I have recently taken on a php web developer position for a large firm. They have multiple sites that share much of the same content (mainly news articles). All the sites although written in PHP, the content is static and manually edited on all the sites when a news article is added or other information is changed. The "senior programmer" there is against using a cms for some reason, against upgrading to php 5, against installing mod_rewrite, basically I have to work within a very small parameter.

I have taken the first 3 weeks to write a whole lot of classes to make some sort of sanity out the mess, but I have to find a way to replicate this data in an easy manner. I am thinking something without the need of a database (the head guy doesnt want to decentralise data so databases anywhere other than the intranet are a no-no), I just want a centralised XML file or something, even if I need to hand edit it... any ideas???

A: 

User one folder for all documents which your websites consume.

Koistya Navin
all the sites are on different hosts..
about 6 different sites.. 2 different languages, which = 12 diffrerent changes every time I need to add something..
A: 

You could use CURL to access what you need over HTTP. Setting the CURLOPT_RETURNTRANSFER option to 1 will allow you to get whatever content you would like. XML, HTTP, etc.

Jesse Dearing
+1  A: 

Treat PHP as a templating engine, and have all the main pages pull the html marked up (or xml) articles from an RSS feed from one site.
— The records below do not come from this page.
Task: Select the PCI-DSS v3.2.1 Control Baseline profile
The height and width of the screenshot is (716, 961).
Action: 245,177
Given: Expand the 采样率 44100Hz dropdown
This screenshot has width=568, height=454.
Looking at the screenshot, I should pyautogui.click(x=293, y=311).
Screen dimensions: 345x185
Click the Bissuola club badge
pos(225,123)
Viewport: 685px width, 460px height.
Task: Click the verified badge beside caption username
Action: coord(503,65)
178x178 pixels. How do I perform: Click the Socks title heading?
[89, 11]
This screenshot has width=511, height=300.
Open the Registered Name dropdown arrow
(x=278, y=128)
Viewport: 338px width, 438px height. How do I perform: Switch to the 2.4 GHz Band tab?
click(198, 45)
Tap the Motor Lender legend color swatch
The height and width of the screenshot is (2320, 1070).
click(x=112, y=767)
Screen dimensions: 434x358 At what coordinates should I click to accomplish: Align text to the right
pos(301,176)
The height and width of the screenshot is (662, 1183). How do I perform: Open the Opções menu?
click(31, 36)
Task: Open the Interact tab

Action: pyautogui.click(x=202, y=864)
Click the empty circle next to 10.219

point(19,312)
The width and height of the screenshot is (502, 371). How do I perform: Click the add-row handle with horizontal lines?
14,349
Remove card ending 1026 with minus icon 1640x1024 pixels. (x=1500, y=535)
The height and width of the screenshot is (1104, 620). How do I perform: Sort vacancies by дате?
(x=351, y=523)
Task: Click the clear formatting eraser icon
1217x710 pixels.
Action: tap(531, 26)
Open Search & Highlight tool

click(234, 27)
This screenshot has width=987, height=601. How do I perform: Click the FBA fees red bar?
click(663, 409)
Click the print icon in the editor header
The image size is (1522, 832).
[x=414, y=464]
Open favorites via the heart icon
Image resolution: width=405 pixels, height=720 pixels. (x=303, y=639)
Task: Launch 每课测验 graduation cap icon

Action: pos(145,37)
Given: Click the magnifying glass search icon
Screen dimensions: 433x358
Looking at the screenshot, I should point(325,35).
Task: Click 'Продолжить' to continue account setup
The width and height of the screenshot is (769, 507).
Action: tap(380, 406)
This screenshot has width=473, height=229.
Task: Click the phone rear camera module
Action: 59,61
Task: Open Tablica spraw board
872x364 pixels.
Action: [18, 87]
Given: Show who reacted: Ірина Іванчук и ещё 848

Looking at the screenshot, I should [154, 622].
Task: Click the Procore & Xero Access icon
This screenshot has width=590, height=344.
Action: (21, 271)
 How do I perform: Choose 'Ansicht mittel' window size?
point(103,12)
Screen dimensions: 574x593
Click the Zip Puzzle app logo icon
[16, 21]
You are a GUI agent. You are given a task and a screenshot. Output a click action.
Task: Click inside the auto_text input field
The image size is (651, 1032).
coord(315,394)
Edit the feed to add a new article, add the marked up article to the main site, and it's all very, very simple, easy to understand, and scales.

No need to involved a 'real' cms, database, or anything.

Adam Davis
Then you could easily have the RSS feed available to those with feed readers. Nice solution! +1
Jesse Dearing
this is what i initially had in mind although my experience with rss as a developer is nil
rss is just a very simple xml link file. You can edit it by hand a few times before you start using a tool if you want to get used to it.
Adam Davis
thanks dudes, I got it sorted, using magpie to read a static xml file which I need to update irregularly..
A: 

Have one master site, on which the original content is created & edited.

On all others, use the Apache ErrorDocument handler in .htaccess to route 404 errors to a new php script.

ErrorDocument 404 /syndicate.php
In syndicate.php, take the uri (from $_SERVER['REQUEST_URI']), fetch the contents from the original domain and output it with a 200/OK header (so it's not seen as a 404).
$master_domain = 'http://master.com';

$master_html = file_get_contents($master_domain . $_SERVER['REQUEST_URI']);

if($master_html != '') {
header("HTTP/1.0 200 OK");
echo $master_html;
} else {
header("HTTP/1.0 404 Not Found");
}

The duplicate content will still be under the requested url.

adam
not all the sites have the basic necessities such as AllowOverride directives
A: 

If the senior programmer is against industry standard tools like CMSes, PHP5 (at least when considered against PHP3/PHP4 - no need for a language holy war), mod_rewrite, etc. it's time to involve management. Such an attitude is unacceptable.

ceejayoz
im still on my trial period, i am trying to keep a low profile as far as conflict is concerned..
My first week of my trial period I pushed hard to abandon Joomla in favour of Drupal, and it worked out well. Not necessarily a bad thing to have a little conflict, especially when you're clearly correct.